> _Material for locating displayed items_

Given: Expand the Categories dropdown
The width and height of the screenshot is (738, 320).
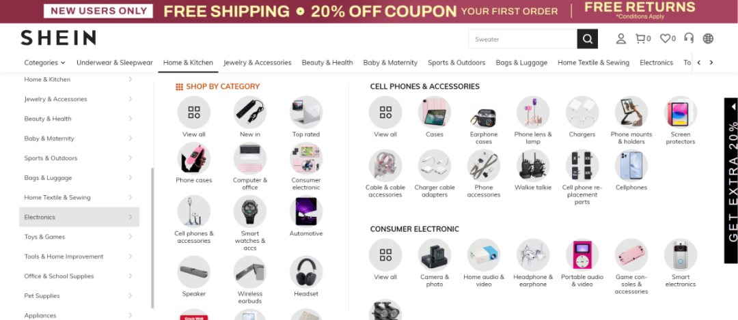Looking at the screenshot, I should pyautogui.click(x=44, y=63).
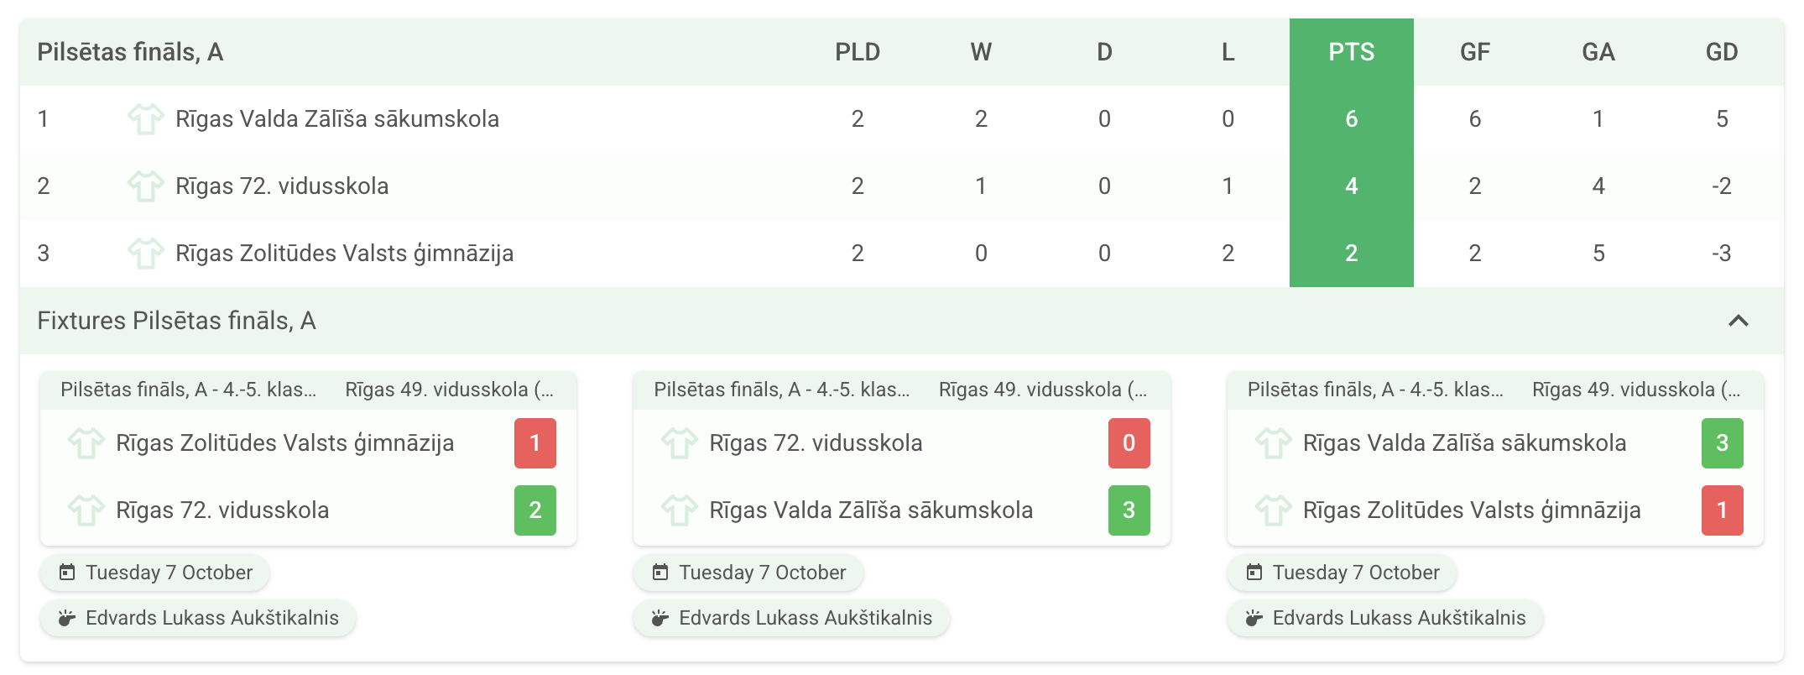Image resolution: width=1804 pixels, height=675 pixels.
Task: Click whistle icon on third fixture's referee chip
Action: (x=1254, y=618)
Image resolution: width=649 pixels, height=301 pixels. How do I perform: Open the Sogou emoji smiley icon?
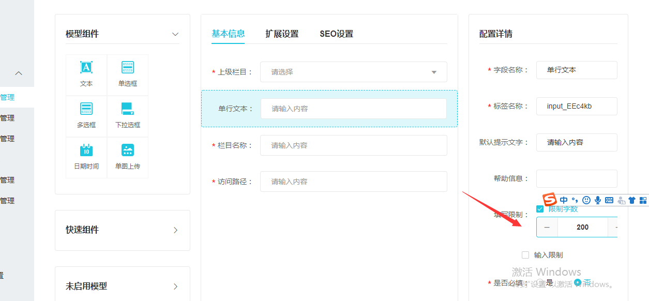point(586,200)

> _EXERCISE DIRECTIONS_
Convert every line of the material above into a Markdown table with the columns "Row" and "Line", skipping blank lines and leaving out the pictures.

> _SOLUTION FOR THIS TASK_
| Row | Line |
|---|---|
| 1 | Given: Expand the Categories dropdown |
| 2 | The width and height of the screenshot is (738, 320). |
| 3 | Looking at the screenshot, I should pyautogui.click(x=44, y=63). |
| 4 | Image resolution: width=1804 pixels, height=675 pixels. |
| 5 | Task: Click whistle icon on third fixture's referee chip |
| 6 | Action: (x=1254, y=618) |
| 7 | Image resolution: width=649 pixels, height=301 pixels. How do I perform: Open the Sogou emoji smiley icon? |
| 8 | point(586,200) |